The Burning Man today is a force to reckon with. What started in 1986 as a casual burning of a human effigy on San Francisco’s Baker Beach by Larry Harvey and Jerry James, pulling a curious crowd of around 35 people, has over the years seen the landscape of the mighty burn and its spectators multiply tremendously, making it one of the most celebrated and influential art events across the globe.
Nearly 70,000 people gather every year for the week-long tryst in Nevada’s Black Rock Desert, creating an ephemeral metropolis in the dust, called the Black Rock City. Participants include architects, designers, artists, and enthusiasts alike who build the city together with theme camps, impromptu performances and experimental art installations. While some works get ritually burned to the ground and others dismantled, they often become centrepieces of inspiration for the larger community.
Illuminating the event’s origin, its culture of experimentation as well as creativity, the Oakland Museum of California (OMCA) announced No Spectators: The Art of Burning Man, an adaptation of the original exhibition organised by the Smithsonian American Art Museum’s Renwick Gallery, in collaboration with Burning Man Project.
No Spectators, set to open on October 12, 2019, at the OMCA, will bring immersive artworks, sculptures and installations from the Burning Man over the years. The installations will go beyond the gallery walls to take over outdoor public spaces, giving visitors the same experience for which the work was originally created.

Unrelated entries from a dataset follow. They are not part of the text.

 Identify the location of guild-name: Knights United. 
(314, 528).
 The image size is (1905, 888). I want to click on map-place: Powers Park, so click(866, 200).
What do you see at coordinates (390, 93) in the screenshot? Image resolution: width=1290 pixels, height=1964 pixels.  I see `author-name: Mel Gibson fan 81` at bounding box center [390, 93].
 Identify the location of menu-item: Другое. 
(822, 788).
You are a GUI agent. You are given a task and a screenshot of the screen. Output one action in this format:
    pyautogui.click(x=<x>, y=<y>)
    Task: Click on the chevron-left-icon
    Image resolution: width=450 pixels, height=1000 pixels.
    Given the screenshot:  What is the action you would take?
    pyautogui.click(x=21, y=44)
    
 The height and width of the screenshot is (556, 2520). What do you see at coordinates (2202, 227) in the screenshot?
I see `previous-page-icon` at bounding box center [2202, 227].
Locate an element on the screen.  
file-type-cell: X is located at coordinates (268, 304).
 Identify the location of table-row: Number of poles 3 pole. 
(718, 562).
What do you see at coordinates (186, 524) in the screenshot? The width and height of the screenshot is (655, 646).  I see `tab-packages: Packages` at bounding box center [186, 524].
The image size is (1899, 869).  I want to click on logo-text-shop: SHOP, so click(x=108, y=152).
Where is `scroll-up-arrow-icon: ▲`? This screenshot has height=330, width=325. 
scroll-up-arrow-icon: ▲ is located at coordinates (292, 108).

Through the medium of these art interventions and a series of collaborative programs with community artists, the platform will highlight the core values of Burning Man and its 10 guiding principles, which include radical inclusion, de-commodification, radical self-expression, communal effort, and leaving no trace.
From a garden of five origami mushrooms titled Shrumen Lumen, whose caps expand and contract from a flat umbrella portobello to a bulbous cap when visitors activate them to the luminous Inner Orbit, whose laser cut polyhedrons cut in intricate patterns create spectacular shadows – the palette of works is as much experiential as it is aesthetically alluring. Another interesting work from the exhibition include The Paper Arch - a large scale installation that evokes the symbolic threshold participants cross as they enter the Burning Man.
From access to the local sites where previously Burning Man art was created to invite people to experience larger than life installations in the dark of the night, No Spectators will give visitors a peek into the festival’s roots and its deep connection with California and the Bay Area by creating a melting pot of art that will speak for itself. Beyond the interactive activities, a series of conversations with various artists and founders of Burning Man will offer perspectives on art, creativity, and building a city in the dust.
A companion event titled City of Dust: The Evolution of Burning Man organised by the Nevada Museum of Art in Reno will trace the festival’s origins from its counter-cultural roots in the San Francisco Bay Area to the distinguished desert gathering that it is today.
The exhibition opens at the OMCA on October 12, 2019, and will continue to be on view till February 16, 2020.